Departments of Neuroendocrinology (M.H., J.B.) and Internal Medicine I (R.S., H.L.F.), University of Lübeck, 23538 Lübeck, Germany; and Institute of Physiology (G.M.), Philipps-University of Marburg, 35037 Marburg, Germany

Address all correspondence and requests for reprints to: Jan Born, Department of Neuroendocrinology, Ratzeburger Allee 160, Haus 23, 23538 Lübeck, Germany. E-mail: born{at}kfg.mu-luebeck.de.

Context: By enhancing energy expenditure and suppressing appetite, melanocortin peptides derived from proopiomelanocortin play a primary role in the hypothalamic regulation of body weight. In a recent study in normal-weight adults, the 6-wk intranasal administration of the MSH/ACTH_4–10 core fragment of proopiomelanocortin resulted in a distinct reduction of body weight and body fat, accompanied by significant decreases in leptin and insulin plasma concentrations.

Objective: The present study aimed to generalize this finding to overweight patients.

Design, Subjects, and Intervention: MSH/ACTH_4–10 (0.5 mg) and placebo were intranasally administered once in the morning and once in the evening over a period of 12 wk in 23 overweight men (body mass index, mean ± SEM: 29.72 ± 0.43 kg/m²).

Results: MSH/ACTH_4–10 did not induce any significant reduction in body weight, body fat, and plasma levels of insulin and leptin as compared with the effects of placebo. Melanocortin treatment was accompanied by reduced cortisol concentrations.

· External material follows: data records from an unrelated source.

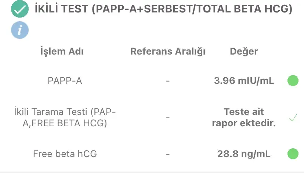The image size is (304, 175).
Task: Click the PAPP-A reference range dash
Action: tap(168, 81)
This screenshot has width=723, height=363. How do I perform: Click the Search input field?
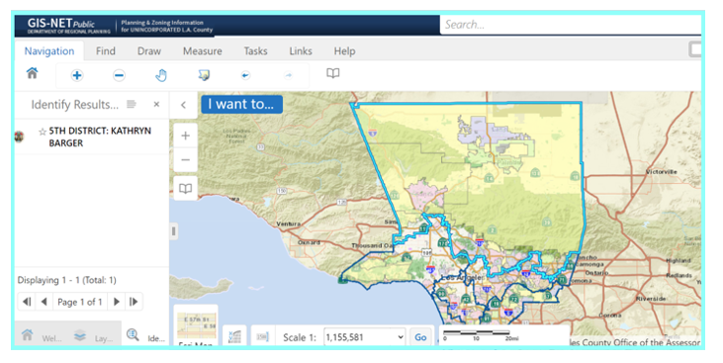(x=571, y=25)
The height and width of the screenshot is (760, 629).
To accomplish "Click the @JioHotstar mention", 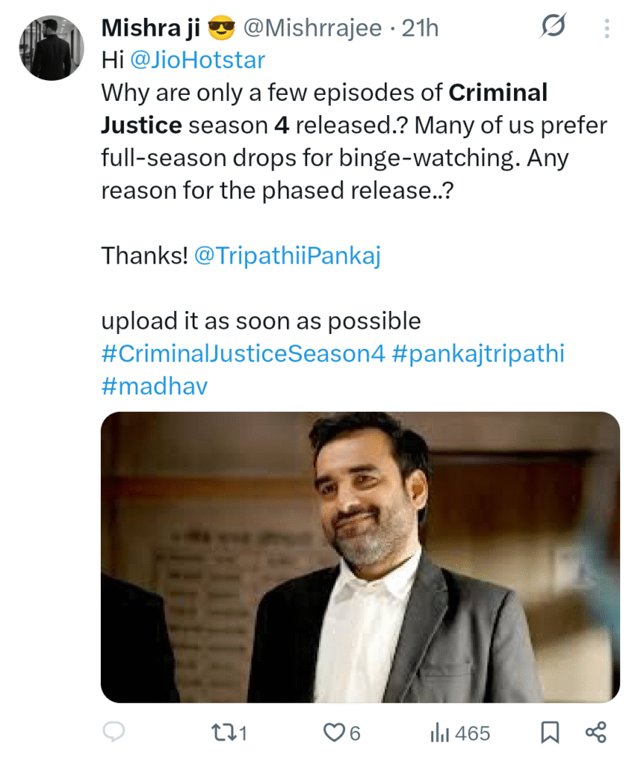I will point(197,60).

Conclusions: We conclude that contrasting with normal-weight humans, overweight subjects are not susceptible to the effects of melanocortin administration on hypothalamic weight regulatory systems. In overweight subjects, a decreased sensitivity to ACTH/MSH peptides may derive from alterations at the level of the melanocortin receptor or at subsequent steps in the processing of the body fat signal.